[CONSIGNE A] Renvoyez tel quel le passage du texte sur la philosophie ci-dessous qui commence aux mots « Qu'est-ce qui en » et s'arrête après les mots « un problème donné. ».

[TEXTE EXTRAIT]

------

Que fait la philosophie face à un problème? Elle cherche à en analyser les données. L'analyse consiste à séparer ce qui doit l'être, mais aussi rapprocher (identifier) ce qui doit aussi l'être.  Ces données prennent la forme de concepts, articulés les uns aux autres, selon des relations qui sont elles aussi saisies par des concepts. Ainsi, résoudre un problème de plomberie suppose souvent d'arriver à des notions de circonférence, de vitesse, de débit, de pression, de résistance des matériaux, de température, etc. C'est la clarification conceptuelle de toutes ces notions qui permet de résoudre convenablement un problème. Cette méthode est intellectuelle, puisqu'il est rarement possible d'avoir une "intuition" suffisamment puissante pour résoudre des problèmes compliqués. Et, bien que toutes ces notions aient à voir avec la plomberie et la physique, le travail sur les notions elles-mêmes est proprement philosophique. Car, avant d'établir les relations quantitatives entre elles, il faut avoir compris quelle type de relation elles entretiennent, au moins de manière informelle.
On pourrait en dire de même d'un problème politique. Lorsque l'on réfléchit à la fonction d'une institution, ou à sa légitimité (par exemple, si les prisons devraient être fermées, si les écoles maternelles sont plutôt des garderies ou des lieux où l'éducation proprement dite commence), on la remet radicalement en cause, et par conséquent, on rend possible un changement radical, ou bien son existence même. Cela oblige d'emblée à se placer d'un point de vue différent de celui qui chercher à en corriger les problèmes superficiels. Entre vouloir rendre les prisons plus humaines, et vouloir les fermer, il n'y a pas qu'une simple différence d'opinion, des réponses différentes apportées à la même question, comme on l'entend souvent. Celui qui veut améliorer les conditions des détenus considère que la nature même de la prison, la légitimité de son existence, n'est pas en question. Il se repose donc entièrement sur les conceptions préalables (ou bien sur l'absence de conceptions explicites) de ses congénères. Par contre, en voulant supprimer la prison, on est obligé de donner un argument de nature conceptuelle, montrant que la fonction de la prison n'est pas conforme à la nature de la démocratie, ou bien que la prison réelle ne parvient pas à accomplir sa véritable fonction. Constater la différence entre le réel et l'idéal conceptuel est d'un autre ordre que la réponse instinctive, ou affective, qui pousse à réagir à une situation déplaisante.

Qu'est-ce qui en résulte pour la philosophie? Que le philosophe est nécessairement révolutionnaire, car il va vouloir, autant que nécessaire (je n'ai pas dit "autant que possible", la différence est très importante : le but n'est pas de parvenir au fondement ultime, je m'explique ci-après), retourner aux notions elles-mêmes pour en vérifier la solidité. Il ne se contentera pas d'un ajustement des notions superficielles, qui laisserait tout l'édifice en l'état. Pour cette raison, le philosophe est intrinsèquement provocateur et contestataire. Son travail consiste à toujours faire un pas supplémentaire, une nouvelle distinction, qui rend indifférentes les multiples opinions que l'on avait encore sur un problème donné.

------

[ENTRÉES DE DONNÉES]
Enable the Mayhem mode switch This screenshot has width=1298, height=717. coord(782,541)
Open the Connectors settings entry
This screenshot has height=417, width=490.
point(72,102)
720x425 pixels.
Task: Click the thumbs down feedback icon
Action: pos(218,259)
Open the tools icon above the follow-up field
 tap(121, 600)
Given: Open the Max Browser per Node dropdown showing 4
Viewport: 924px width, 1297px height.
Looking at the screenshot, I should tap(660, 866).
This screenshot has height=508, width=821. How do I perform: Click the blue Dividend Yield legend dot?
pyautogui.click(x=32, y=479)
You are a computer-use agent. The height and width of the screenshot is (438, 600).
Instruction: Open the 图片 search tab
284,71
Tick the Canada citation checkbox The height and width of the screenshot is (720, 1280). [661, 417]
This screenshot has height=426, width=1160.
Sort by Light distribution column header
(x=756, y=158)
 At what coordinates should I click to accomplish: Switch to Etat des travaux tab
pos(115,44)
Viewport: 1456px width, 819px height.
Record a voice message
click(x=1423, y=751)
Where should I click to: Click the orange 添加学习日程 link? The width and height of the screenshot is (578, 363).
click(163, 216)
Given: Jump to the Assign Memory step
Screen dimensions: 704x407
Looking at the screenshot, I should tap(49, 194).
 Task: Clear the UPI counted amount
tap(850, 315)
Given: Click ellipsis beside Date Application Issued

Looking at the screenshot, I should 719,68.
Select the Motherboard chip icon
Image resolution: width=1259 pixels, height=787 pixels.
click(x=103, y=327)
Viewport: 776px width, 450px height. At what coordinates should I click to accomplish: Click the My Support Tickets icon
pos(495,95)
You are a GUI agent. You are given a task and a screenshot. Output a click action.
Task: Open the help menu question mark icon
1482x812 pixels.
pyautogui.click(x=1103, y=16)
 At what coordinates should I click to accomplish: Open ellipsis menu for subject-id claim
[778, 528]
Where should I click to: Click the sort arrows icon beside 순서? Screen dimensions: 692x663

------

[CONSIGNE B] Ajoutez -140 à chaque coordonnée des réponses dans les entrées ci-dessus, de la ligne qui contient « You are a computer-use » jusqu'à celle qui contient « click(x=1423, y=751) », ces deux lignes comprises. Recopiez intégralement ces lignes, et elles seules.

[RÉPONSE FINALE A]
Qu'est-ce qui en résulte pour la philosophie? Que le philosophe est nécessairement révolutionnaire, car il va vouloir, autant que nécessaire (je n'ai pas dit "autant que possible", la différence est très importante : le but n'est pas de parvenir au fondement ultime, je m'explique ci-après), retourner aux notions elles-mêmes pour en vérifier la solidité. Il ne se contentera pas d'un ajustement des notions superficielles, qui laisserait tout l'édifice en l'état. Pour cette raison, le philosophe est intrinsèquement provocateur et contestataire. Son travail consiste à toujours faire un pas supplémentaire, une nouvelle distinction, qui rend indifférentes les multiples opinions que l'on avait encore sur un problème donné.

[RÉPONSE FINALE B]
You are a computer-use agent. The height and width of the screenshot is (438, 600).
Instruction: Open the 图片 search tab
144,-69
Tick the Canada citation checkbox The height and width of the screenshot is (720, 1280). [521, 277]
This screenshot has height=426, width=1160.
Sort by Light distribution column header
(x=616, y=18)
 At what coordinates should I click to accomplish: Switch to Etat des travaux tab
pos(-25,-96)
Viewport: 1456px width, 819px height.
Record a voice message
click(x=1283, y=611)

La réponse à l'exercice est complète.